We shook hands solemnly, then Augie broke into a big loving grin and extricated his Abraham Lincoln frame from my Camaro. I waited until he was safely inside the house, then split.

The Desert Flower Trailer Park was in Section 14, Palm Springs’ poverty pocket. I had been hearing about Section 14 for years. Middle-class elitist cops, connoisseurs of low-life, spoke with awe of the tawdry, unpaved collection of tarpaper shacks, trailer parks, and abandoned cars that existed just half a mile off of Palm Canyon Drive. Every commercial center has to have a slum to house its destitute, and Palm Springs was no exception. Only here the dichotomy was more obvious and the center of desolation more isolated: two minutes from downtown Palm Springs in the middle of a gigantic sand flat, Section 14 stood, not quite visible from the broad streets that formed its perimeter, lest it ruin some tourist’s vacation with intimations of reality. Dog packs were rumored to roam through it at night, searching out cats and desert rodents for food. Most of its population — drunks, Welfare recipients, car washers and restaurant workers at two dollars an hour — sought air-conditioned refuge during the summer days and returned to swelter at night.

As I pulled off Ramon Road and drove north on Section 14’s garbage-strewn dirt access road, I felt timeless, like a Steinbeckian capitalist exploiter. The Desert Flower Trailer Park was on the south border of Section 14, saving me a trip into its dark inner sanctum. There were no flowers to be seen, desert or otherwise; only a permanently-grounded fleet of beat up, tarnished, small traders, most of them sans cars. I looked at my watch. It was 7:04 and getting dark. There was no one around. I parked my car and locked it, surveying it in the process. It was nine model years old and dusty. It blended right in. If I was lucky no one would deface it out of envy or resentment.

At the head of the two long lines of trailers was a shack marked “Office.” I banged on the door. An elderly woman in a robe answered, smelling of gin. I inquired after Marguerita Hansen. The old woman perused me from head to toe. “Cop?” she said. I nodded affirmatively. “At the very end on the left, number twenty-three.” She slammed her door, blowing dust on my trouser leg.

Marguerita Hansen’s trailer was one of the nicer ones, a chromium “air-stream” of the type popular in the early 50’s. It looked well kept-up, the chrome carrying a minimum of dust. It had an electric buzzer next to the door that went off resoundingly when I pushed it. A woman of about fifty came to the door a minute later.

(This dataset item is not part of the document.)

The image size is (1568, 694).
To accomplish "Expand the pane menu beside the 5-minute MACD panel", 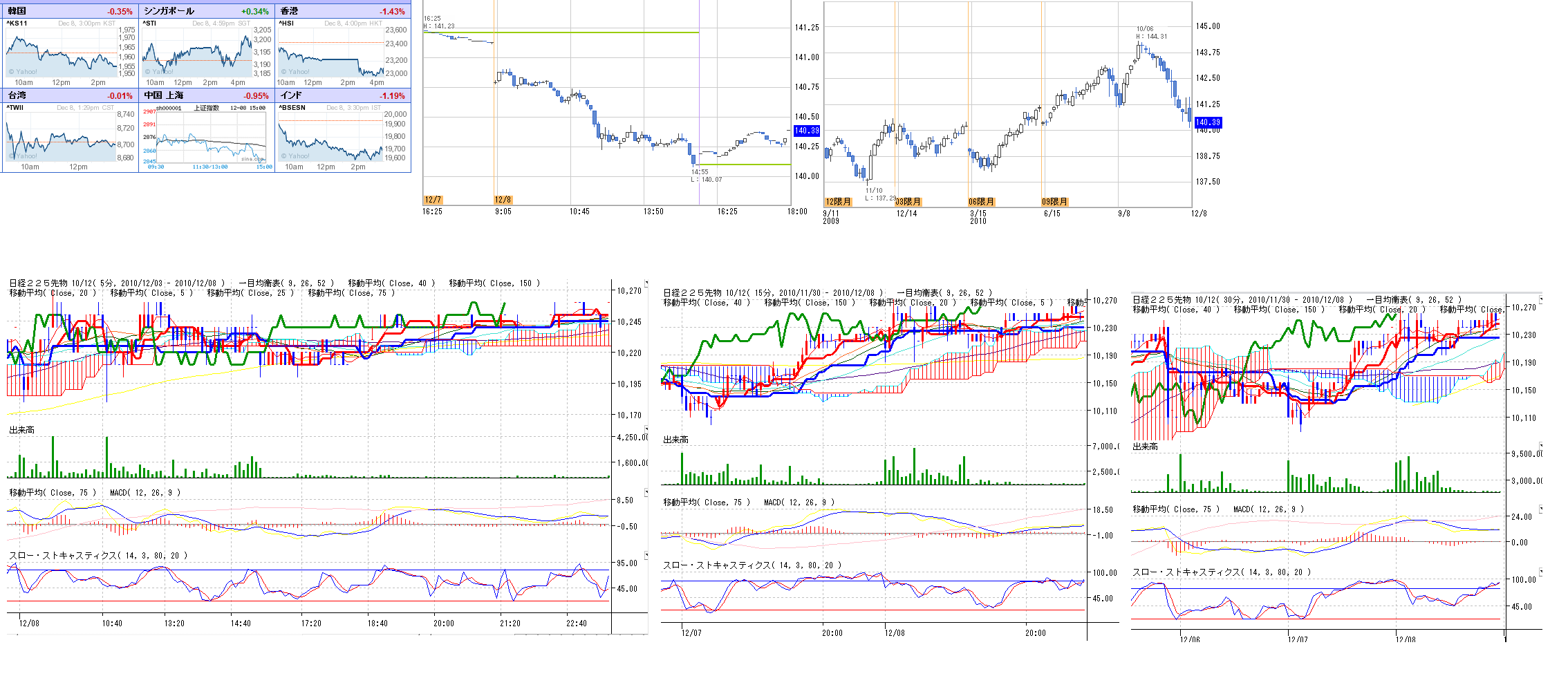I will pyautogui.click(x=646, y=492).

My first thought upon seeing her was that twenty years ago she must have been a real beauty. She was a honey blonde, tall and plump. Her face was blotched from crying. She held on to the door for support and looked down at me. “Yes?” she said. “Are you from the police? They said I could wait for a few days before making my statement.”

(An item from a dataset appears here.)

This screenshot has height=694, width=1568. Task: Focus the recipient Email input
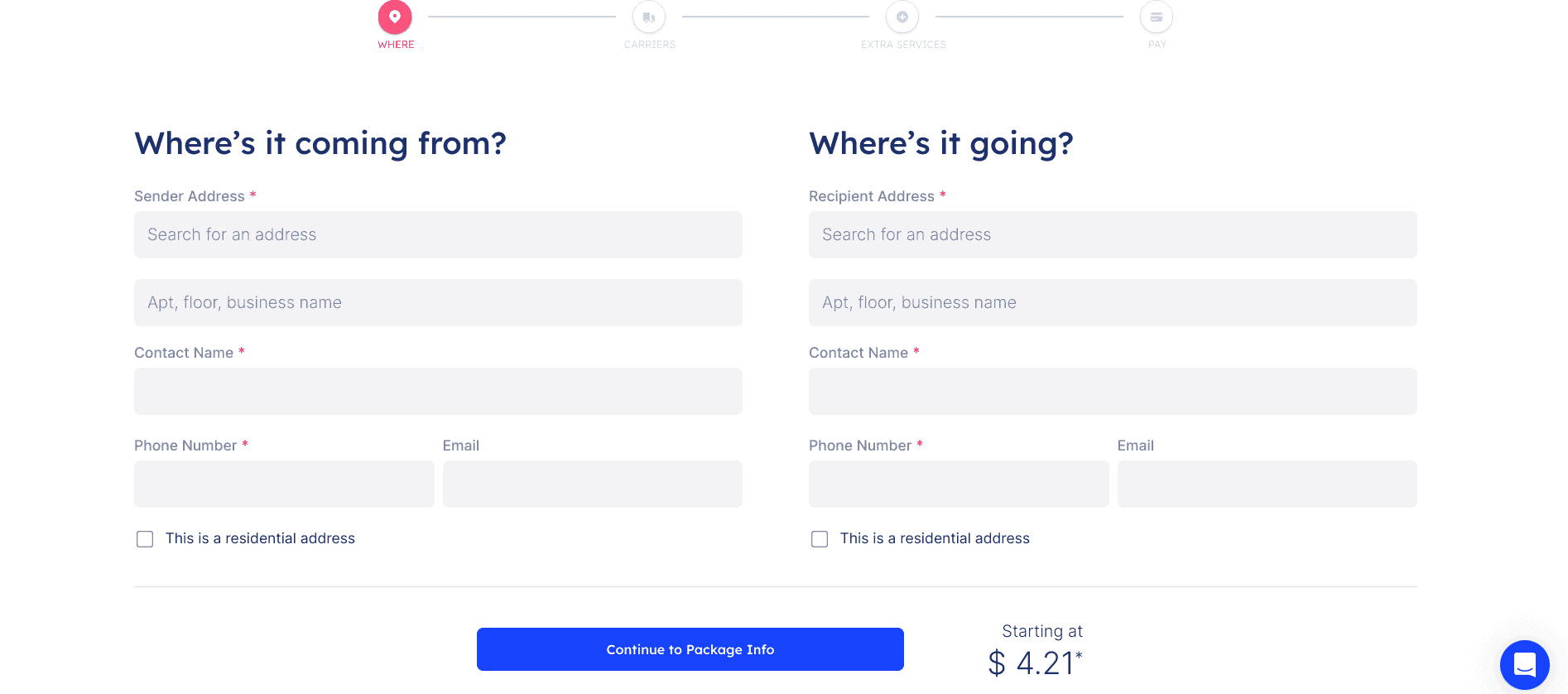point(1267,484)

“I’m not with the police, Mrs. Hansen,” I said. “My name is Brown, I’m a private investigator. I’m investigating the murders here in Palm Springs and some other things that may be related. Could I speak to you for a minute?”

When she hesitated, I handed her my billfold, open to the photostat of my license. She took it, checked it briefly, and handed it back. “All right,” she said, “come in.”

The interior of the trailer was spotlessly clean. There was a couch, a coffee table, and two chairs arranged neatly. Up against one wall were boxes full of men’s clothes. Standing next to them were three golf bags, filled with clubs. Marguerita Hansen caught my gaze. “Those were George’s things,” she said. “I don’t want them around anymore.”

I nodded as I took a seat on the couch. “I’ll try to make this brief. First, I don’t think the deaths of your husband, Marchion and Gaither had anything to do with drugs, as the police have been suggesting.” She sat down in a chair across from me. I continued: “I think their deaths can be traced directly to two men — Richard Ralston and Frederick ‘Fat Dog’ Baker. I...” I stopped. Marguerita Hansen came alive at the mention of the two names. “Do you know these two men, Mrs. Hansen?”

“Yes. Yes, I do. George and I have known Dick Ralston for years. He and George used to play minor league baseball together when they were teenagers. He got George his start as a caddy. And George and I were foster parents to Freddy Baker and his sister when they were little children.”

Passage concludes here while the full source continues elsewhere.